Eine Betrachtung von Thomas Andre

Die Frage, was uns ein literarischer Klassiker heute noch zu sagen habe, ist selber ein Klassiker. Jeder, der sich für einen kundigen Leser der großen Romane hält, behauptet mit hochgezogener Braue, dass der Klassikerstatus eines Klassikers auf der klassischen Qualität der Zeitlosigkeit beruht. Umso überraschender erscheinen nun die Literatur-News von der Insel: Dort arbeiten derzeit sechs namhafte Autoren an aktuellen Versionen von Romanen Jane Austens.

„Stolz und Vorurteil“, „Verstand und Gefühl“, „Emma“ – das sind Stoffe, die das Feld der romantischen Verwerfungen durchmessen haben. Und zwar im 18. Jahrhundert, als es amouröse Techniken wie den schnellen Sex im Kraftfahrzeug oder die verhängnisvolle, nächtliche WhatsApp-Eifersuchtsattacke noch nicht gab, dafür aber verkorkste Heiratsanträge, unziemliche Leidenschaften und herrschaftliche Abendveranstaltungen in protzigen Schuppen.

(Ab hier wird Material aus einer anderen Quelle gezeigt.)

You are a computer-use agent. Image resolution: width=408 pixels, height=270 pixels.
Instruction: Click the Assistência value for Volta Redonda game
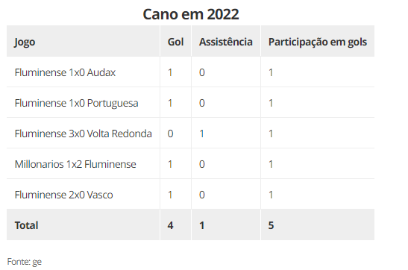click(x=201, y=134)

Dies Zeitkolorit soll nun mit den modernen Umständen überpinselt werden. Da darf man gespannt sein. Remakes kennt man ja eigentlich nur aus dem Kino, und auch da bleibt die Geschichte, bleiben die Gefühle ja dieselben, das Menschliche und das allzu Menschliche. Deshalb könnte man, wenden bedenkentragende Zeitgenossen nun ein, den Aktionismus doch ganz sein lassen. Dagegen wenden wir wiederum ein, dass sich bestimmt jede Austen-Figur über ein iPhone freut. Jede Wette.